── RECORDS FOR THE TASK ──
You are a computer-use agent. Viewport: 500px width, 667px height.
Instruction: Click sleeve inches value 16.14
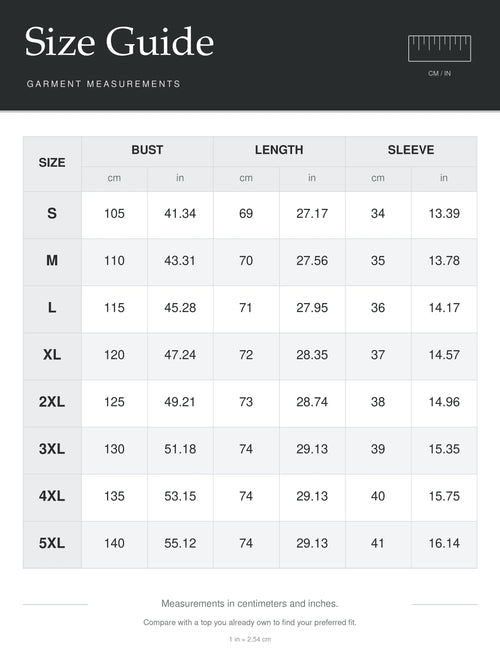pos(444,543)
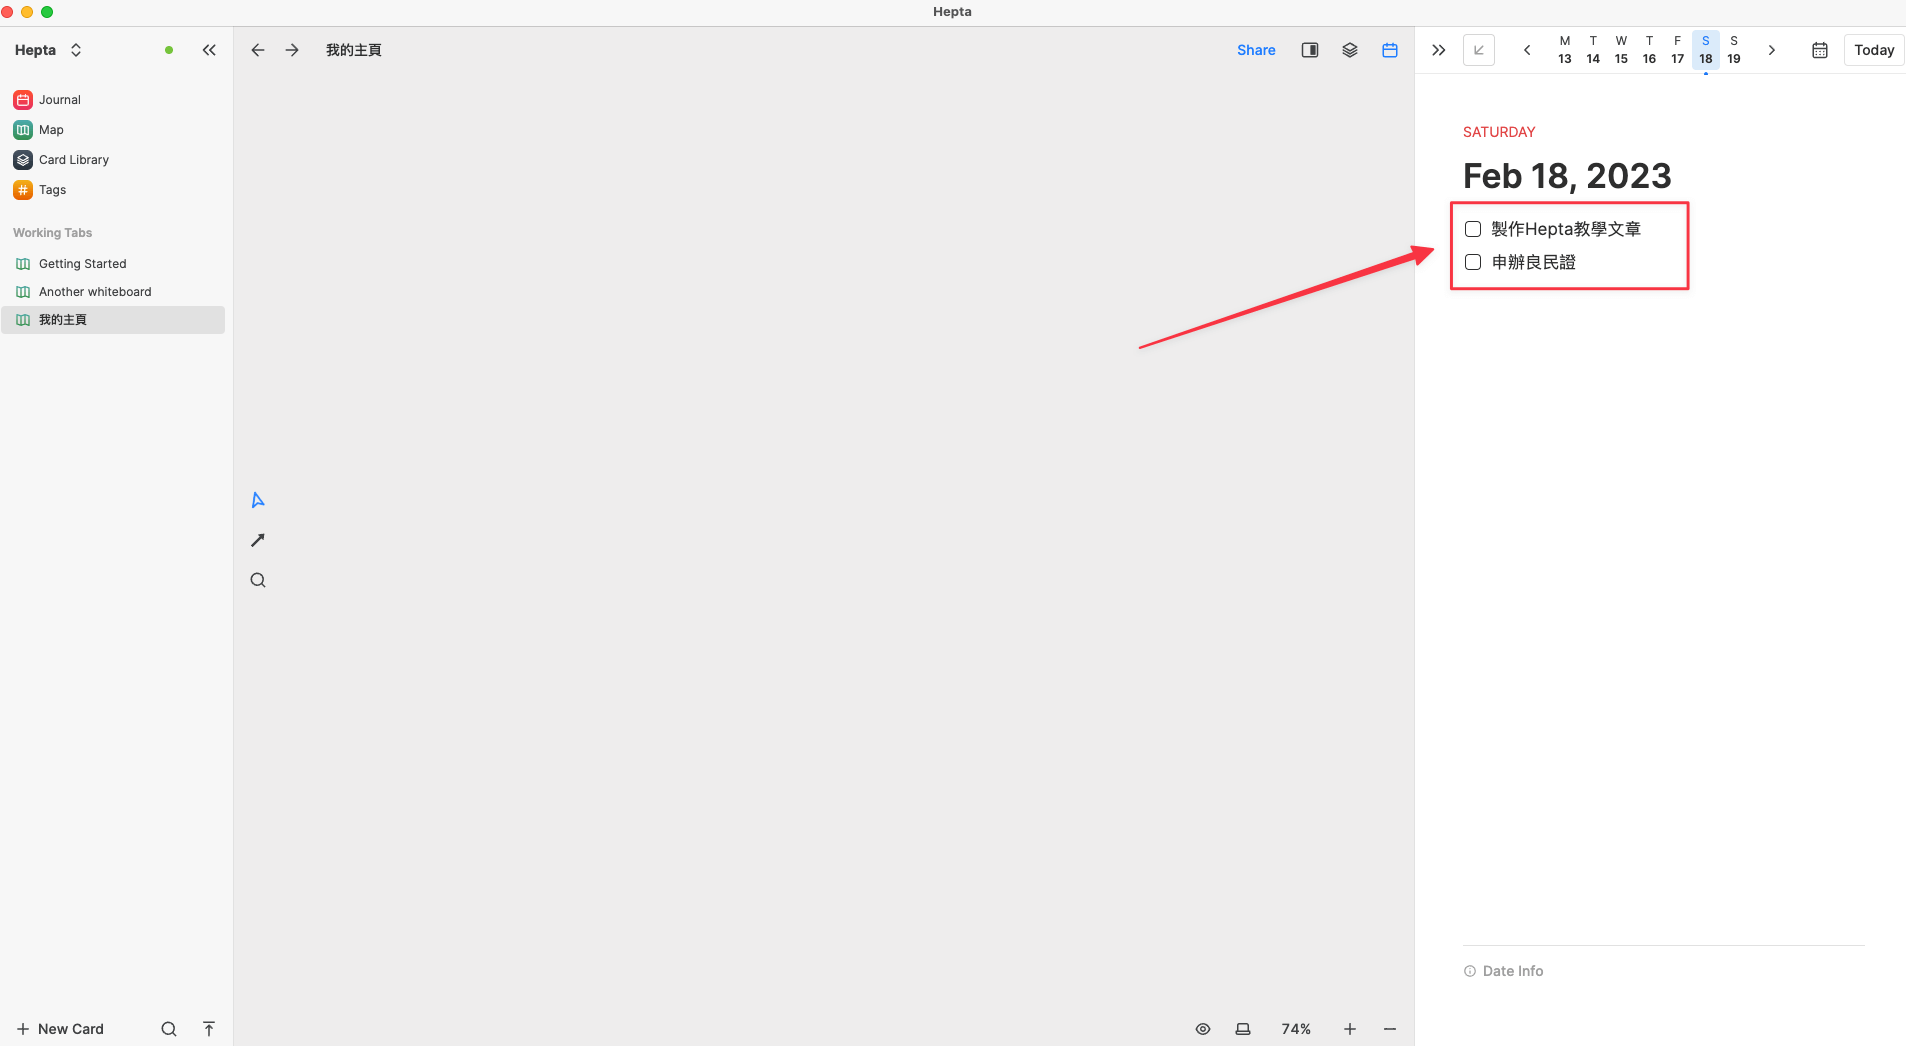1906x1046 pixels.
Task: Open the date picker calendar icon
Action: (x=1820, y=50)
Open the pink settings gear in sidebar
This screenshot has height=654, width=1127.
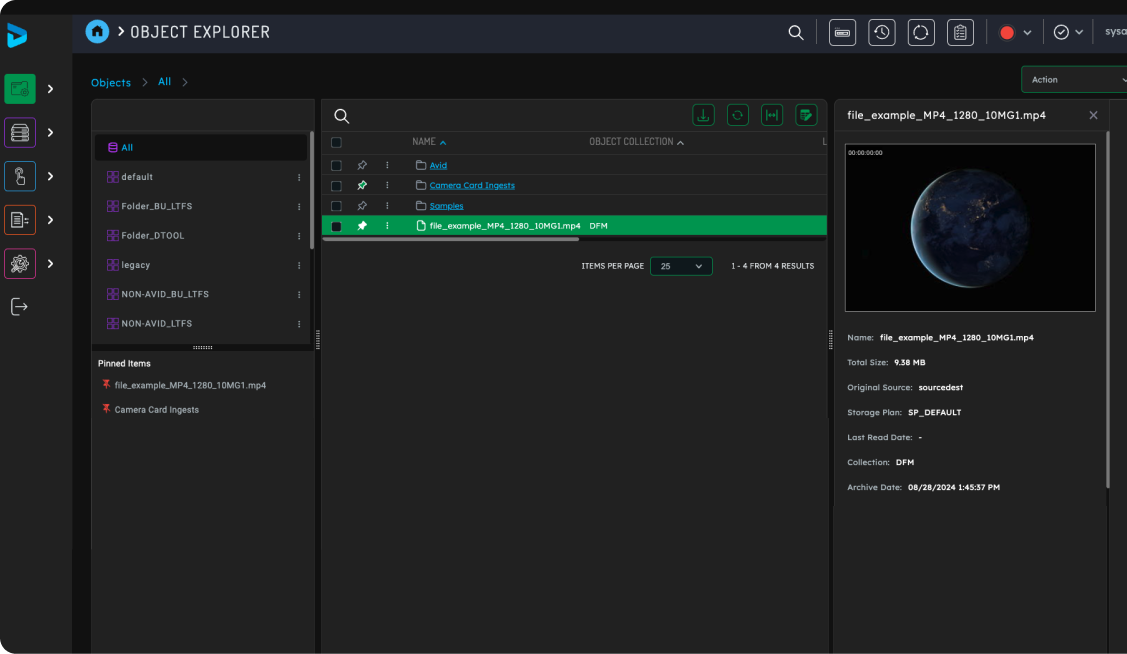click(19, 264)
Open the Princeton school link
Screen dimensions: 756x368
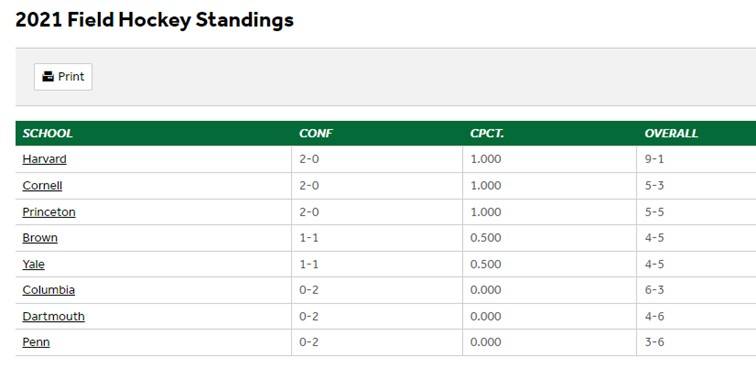49,212
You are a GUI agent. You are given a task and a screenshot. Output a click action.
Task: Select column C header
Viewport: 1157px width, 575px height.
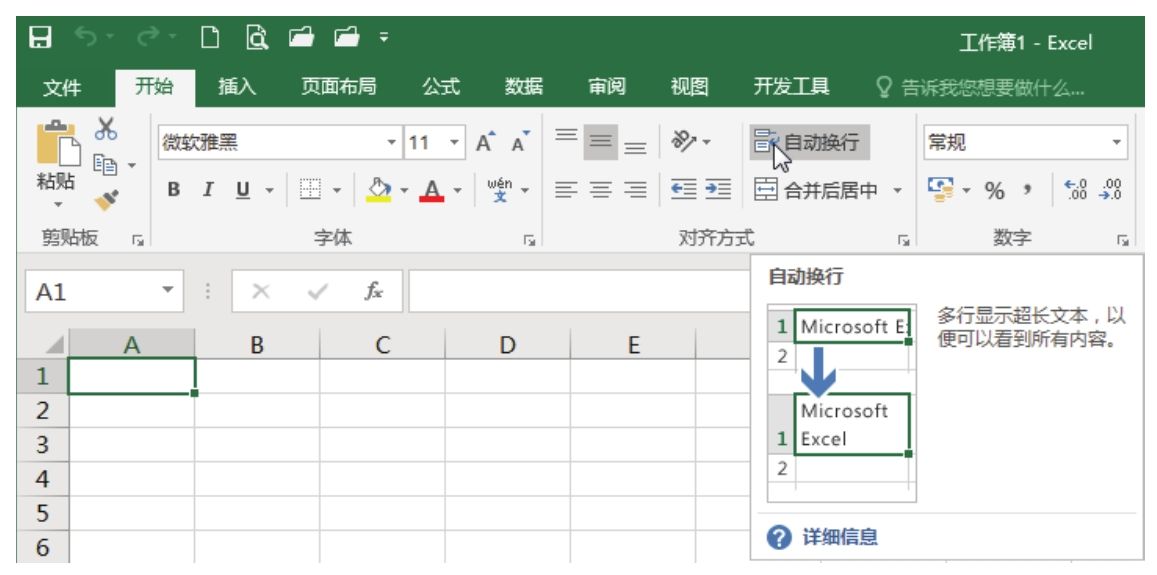click(382, 345)
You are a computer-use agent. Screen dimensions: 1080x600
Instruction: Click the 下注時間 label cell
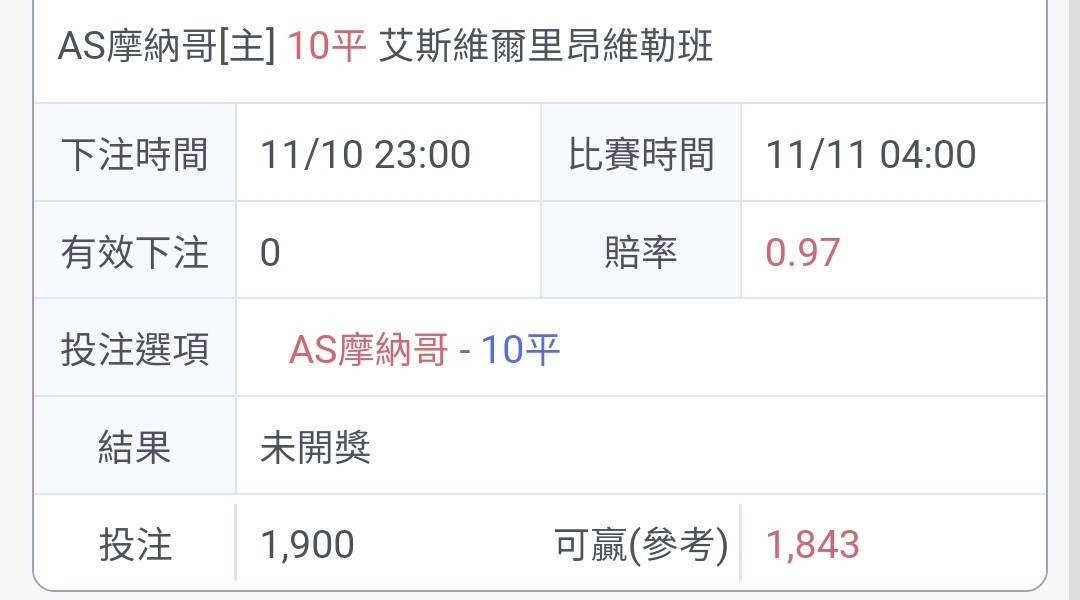[x=135, y=154]
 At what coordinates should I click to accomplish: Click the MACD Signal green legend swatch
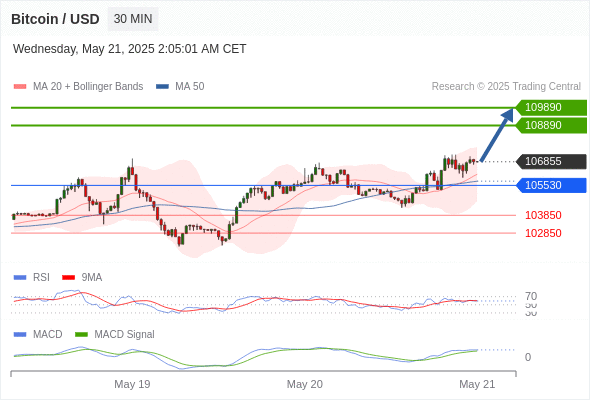81,335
───
§ EXERCISE DIRECTIONS
Going through the records above, count the lines that include the word "agent". Give the number alone.

§ SOLUTION FOR THIS PROBLEM
3